It was produced by Matt Damon and Ben Affleck, through their new company Artists Equity, after Murphy pitched to Damon on the Oppenheimer set.
“We were sitting in the night in the middle of the desert,” he recalls. “We were waiting for rain, or for the rain to stop. Matt Damon is one of my heroes. He told me about his new company and how they were looking for material. I said I happened to have a script I was developing, a small little film about this very specific and difficult period in Irish history. I said, ‘Think of it like Manchester by the Sea meets Doubt.’ He got it immediately.”
There are overlaps with Oppenheimer.
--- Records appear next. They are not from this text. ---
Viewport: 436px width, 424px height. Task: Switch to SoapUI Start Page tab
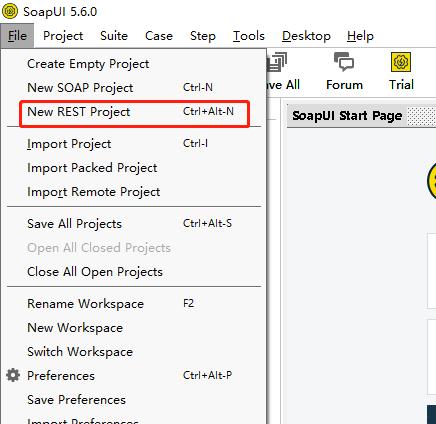tap(347, 116)
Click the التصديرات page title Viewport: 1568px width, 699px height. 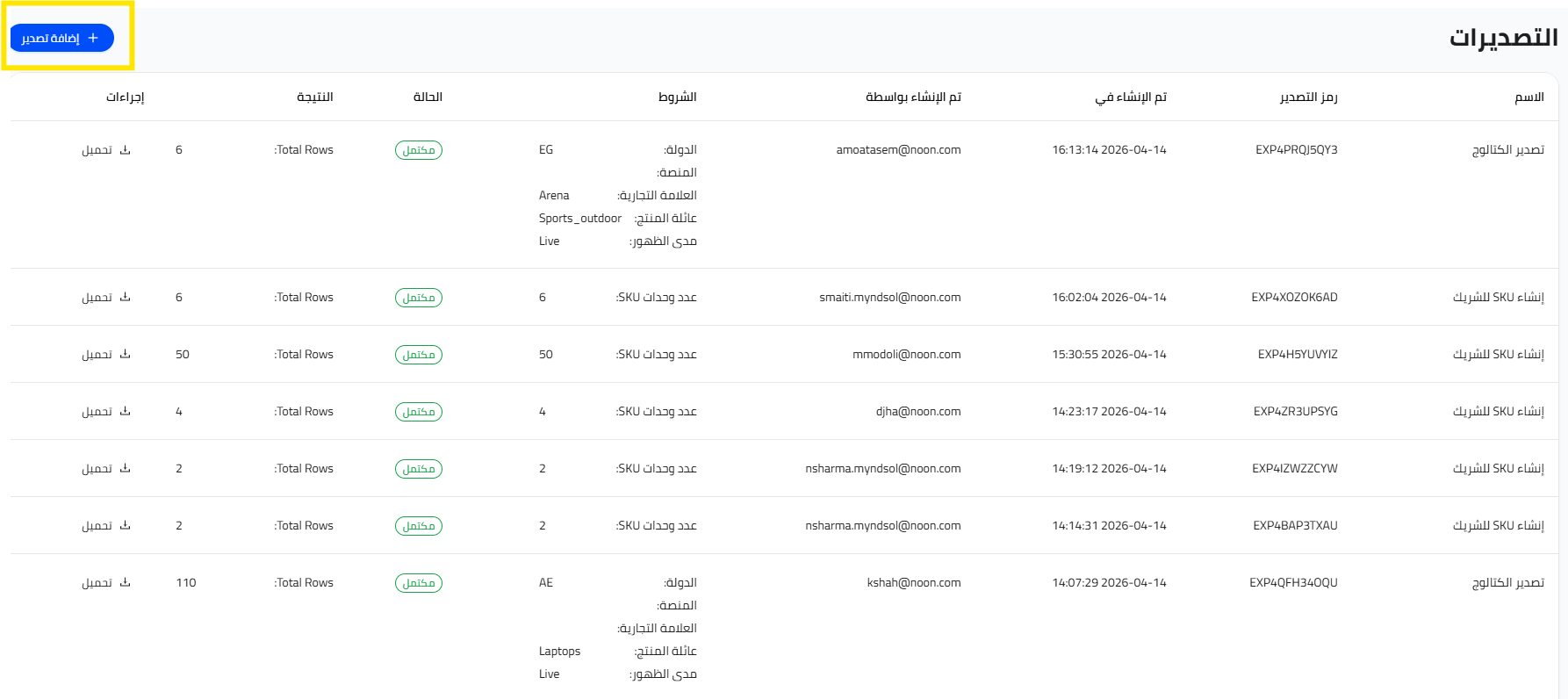[1503, 38]
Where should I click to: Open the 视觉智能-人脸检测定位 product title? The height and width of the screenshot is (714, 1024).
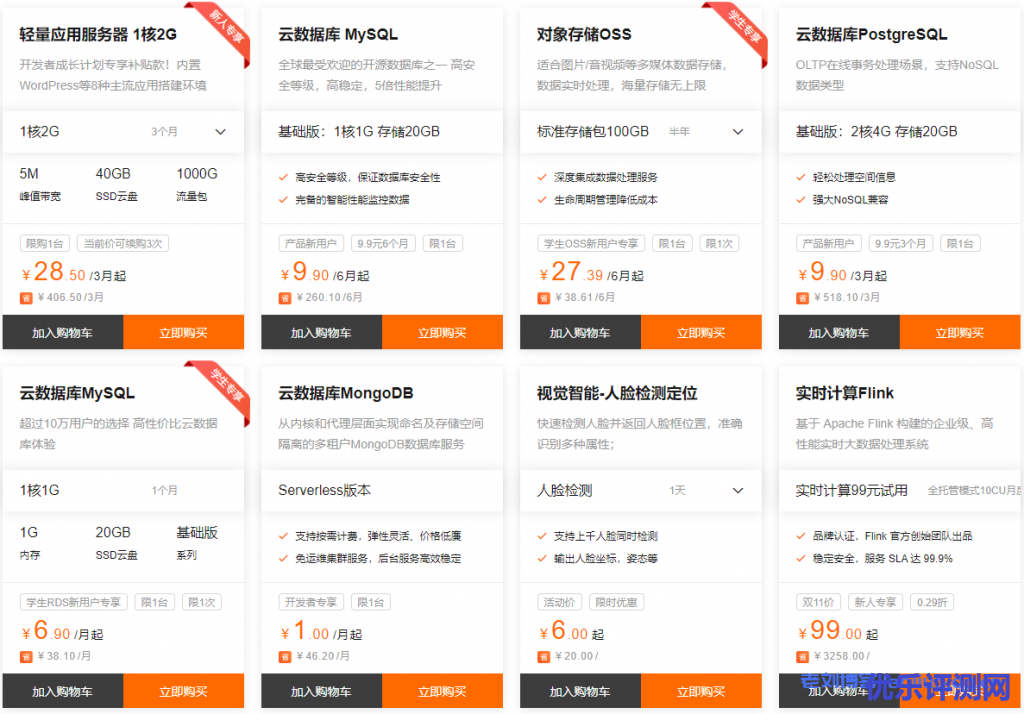pyautogui.click(x=617, y=393)
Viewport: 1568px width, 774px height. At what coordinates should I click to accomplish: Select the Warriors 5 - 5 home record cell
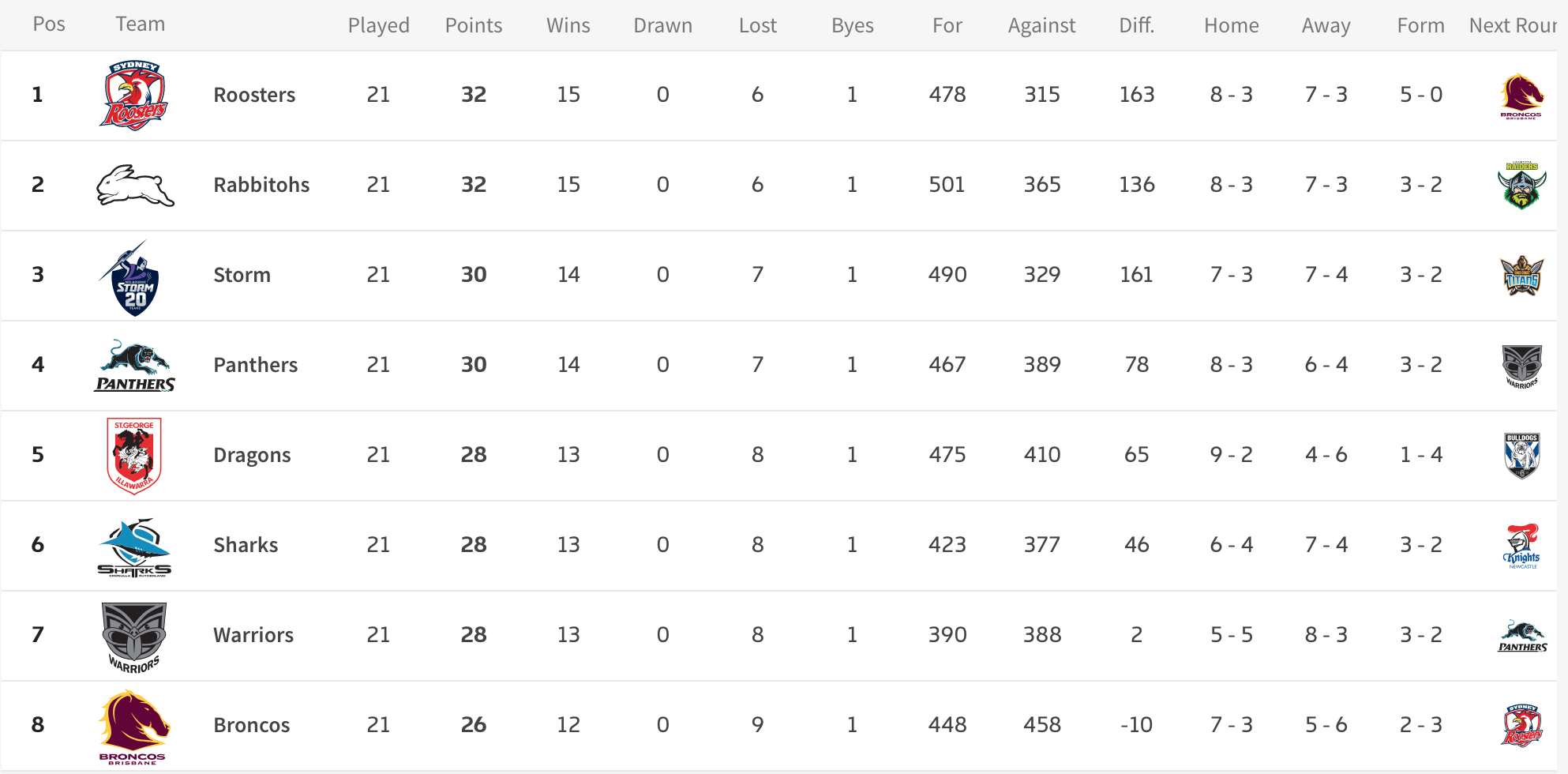[1232, 635]
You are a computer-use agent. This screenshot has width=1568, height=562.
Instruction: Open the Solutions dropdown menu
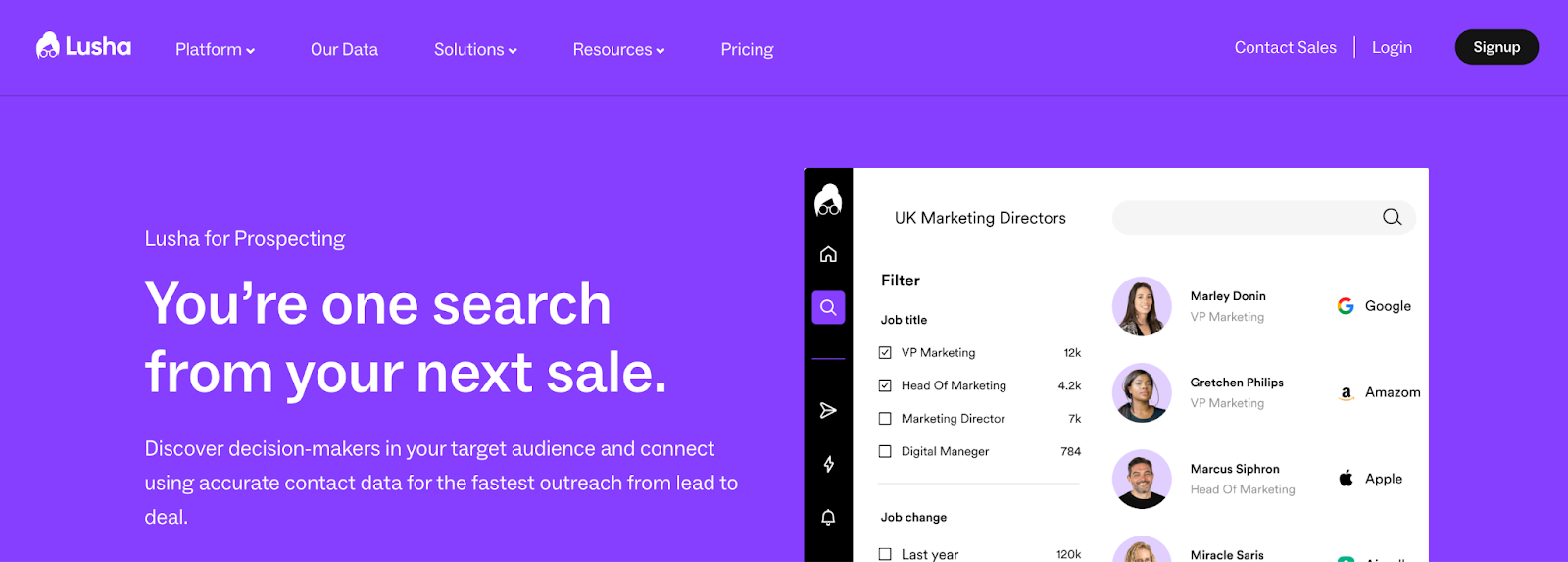pos(475,50)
In between the long speeches about isotopes, Nolan used Murphy’s face as a landscape, etching the grief, self-loathing and pride that came to the physicist for creating such an awesome and terrible weapon. In Small Things, Furlong must weigh his disquiet against the malign power of the Church, which he hopes will educate his five daughters.
“The sort of acting that’s always appealed to me is when the actor can project non-verbally what they’re feeling,” he says. “I’ve always cut my own lines, to try and do it with as little as possible. Oppenheimer was an incredibly verbose film. But with Small Things, he was that sort of Irishman who was quite monosyllabic and reserved, and we meet him at a point in his life when he is going through something emotional and quite profound. These deep-thinking Irishmen are probably less common nowadays, but I remember them from my childhood. Without going too deep, the country had been oppressed for a long time. I think it was James Joyce who said we were colonised once by the English and once by the Church. It’s probably fair. It was a difficult time to be an individual during that period when the Catholic Church had a very tight hold on its morals and the inner workings of human beings.”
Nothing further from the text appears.